Michelle verabschiedet sich mit erhobenem Blick von ihrem Publikum

Text: Dennis Ebbecke
Foto: Christian Barz

 

Die Grande Dame, die Liebe lebt und ihren Fans seit mehr als 30 Jahren Liebe schenkt, tritt von der großen Bühne ab. Nachdem Michelle im vergangenen Jahr ihr Karriereende verkündet hat, stellt sie sich mit ihrem Anfang Juli erschienenen Abschiedsalbum ein letztes Mal ins Flutlicht und verneigt sich – wie aus dem Pressetext zum Album hervorgeht – „vor allen Hörerinnen und Hörern, die sie in den vergangenen drei Jahrzehnten bedingungslos gefeiert und die sie zu der Frau gemacht haben, die sie heute ist“. Die Kämpferin mit viel Herz und Hirn, die immer volles Risiko gehe, ihren Traum lebe und sich von keiner noch so unüberwindbaren Hürde aufhalten lasse, zeigt auf ihrem Farewell-Album nach Empfinden unserer Redaktion noch einmal all ihre Facetten. Oder anders ausgedrückt: Wer es versäumt hat, Michelle in den vergangenen drei Dekaden richtig kennenzulernen, wird ihr beim Anhören dieses Longplayers ziemlich nah kommen.

Es ist immer richtig, sich zu lieben

 

Es lohnt sich, mit Michelle noch einmal zu lachen, zu weinen, zu träumen und zu tanzen.
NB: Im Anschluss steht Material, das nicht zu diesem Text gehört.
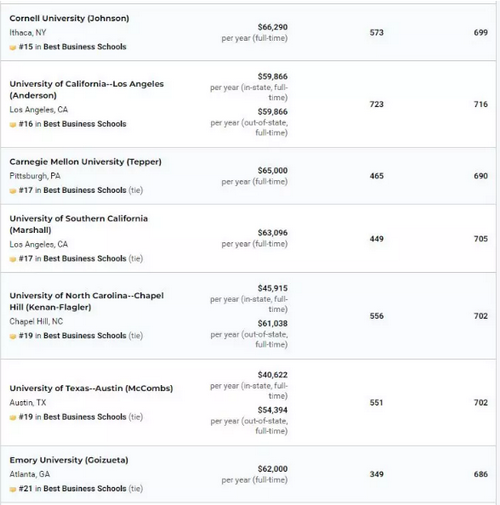Click Cornell's $66,290 tuition figure
500x505 pixels.
click(x=273, y=27)
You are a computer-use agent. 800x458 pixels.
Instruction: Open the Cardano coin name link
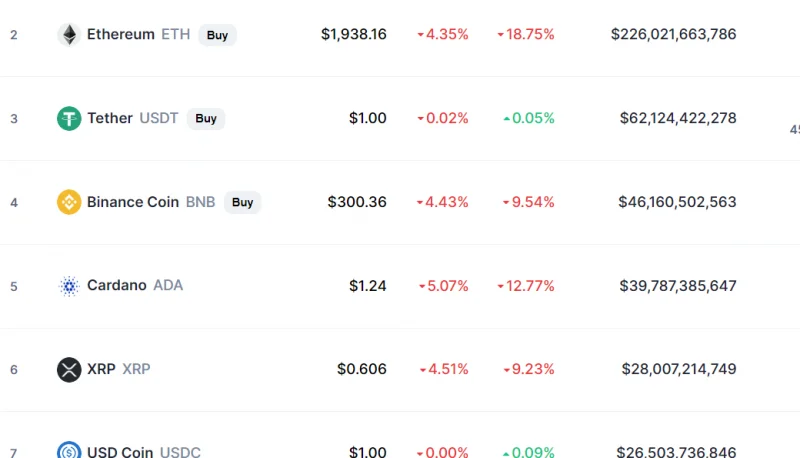(116, 285)
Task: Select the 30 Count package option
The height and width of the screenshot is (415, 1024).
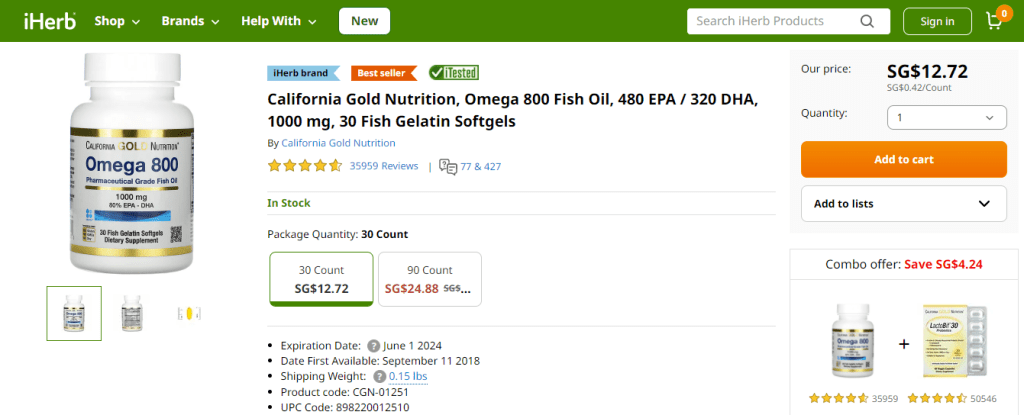Action: (x=321, y=279)
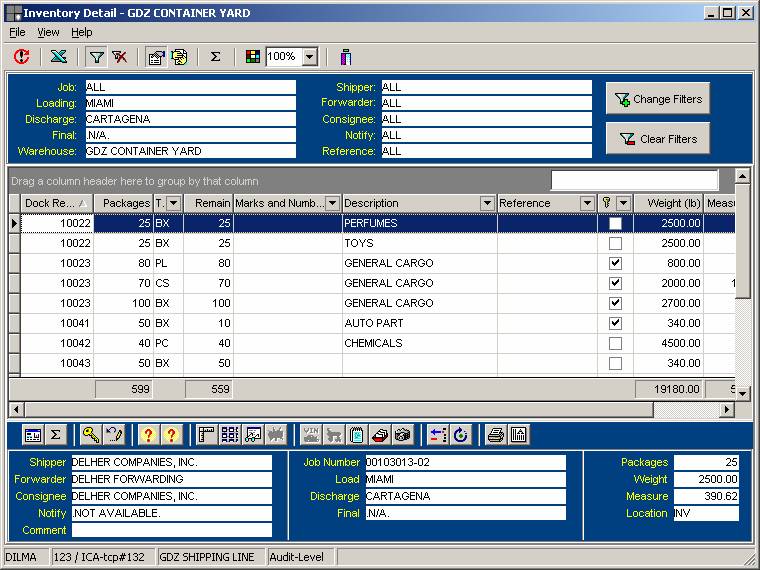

Weil sie – ungeachtet der Höhen und Tiefen, von denen ihr berufliches und privates Leben bisher geprägt war – nie jemandem etwas vorgespielt hat. Immer wenn die 52-Jährige die Bühne betritt, steht dort eine Person im Flutlicht, die schonungslos offen, authentisch und einfach echt ist. Und das ist nicht einfach nur so dahergesagt. Michelles in den vergangenen Monaten millionenfach gestreamten Singleauskopplungen haben es eindrucksvoll bestätigt. Ein ehrlicheres – und in diesem Fall auch persönlicheres – Statement als Falsch dich zu lieben kann es kaum geben. Dieses kraftvolle Debüt-Duett mit ihrem Partner und Produzenten Eric Philippi nimmt sämtlichen Zweiflern und Kritikern an der Beziehung des Musikerpaares den Wind aus den Segeln. Eine Power-Ballade, die für eine tolerantere Gesellschaft wirbt sowie Vorurteilen und Ressentiments die Rote Karte zeigt. „Wer sagt, es ist falsch, dich zu lieben? Wer sagt, wir gehör'n nicht zusamm'n? Ich halte immer, immer, immer wieder zu dir. Das kann uns doch keiner verbieten“, singen Michelle und Eric Millionen von Menschen aus der Seele.

 

Moderne Electro-Sounds verschmelzen mit klassischen Schlagerelementen

 

Dass Michelle sich bis zum letzten Akt ihrer erfolgreichen und preisgekrönten Karriere (u.a. ECHO, Goldene Stimmgabel) immer treu geblieben ist, bedeutet allerdings nicht, dass sie stehengeblieben ist. Im Gegenteil: Die charmante Baden-Württembergerin hat ihre musikalische Palette stets erweitert. Ihr Ansatz, moderne Electro-Sounds mit klassischen Schlagerelementen verschmelzen zu lassen, hat bereits viele junge Kolleginnen und Kollegen inspiriert. Der im Frühjahr veröffentlichte Song So oder so steht genau für jene musikalische Fusion. Inhaltlich macht der Track deutlich, wie sehr sich Gegensätze anziehen können. „Ich glaub' an Wunder, du nur, was du siehst. Ich geb' oft nach, du bist stur aus Prinzip“, schmettert Michelle, um in demselben Atemzug zu der Erkenntnis zu gelangen: „Das ist mehr als okay, weil dein Herz für mich schlägt.“ Michelle ist und bleibt eben eine Frau, die Liebe lebt – und die auch das Gespür und die Stimme hat, um dieses Gefühl auszudrücken.

 

Ein leises Goodbye

 

Die Bandbreite des Albums Flutlicht taucht das Schlagerfirmament in mannigfaltige Farben. Leidenschaftliche Lovesongs wie Herz in Takt, Du bist es oder Liebeskrank wechseln sich mit dem theatralisch-bissigen Track Männer oder der nachdenklichen Pop-Ballade Gespräch mit Gott ab. Ob ihre Entscheidung, die Ära im Flutlicht für beendet zu erklären, das Ergebnis eines Gesprächs mit Gott war, wird vermutlich Michelles Geheimnis bleiben. Keinen Zweifel lässt sie jedoch daran aufkommen, in welcher Stimmung sie abtritt. „Ich sag' mit erhobenem Blick: Das war's für mich“, gibt sie in dem Lied Das war's für mich zum Besten, ehe sie Zum letzten Gang antritt. Letzterer Song ist ein leises Goodbye an ihr Publikum, das dieser großartigen Künstlerin gut steht und zeigt, dass sie sich nie in den Vordergrund drängen wollte. Nur die Bühne, das Flutlicht, war und ist ihr Zuhause.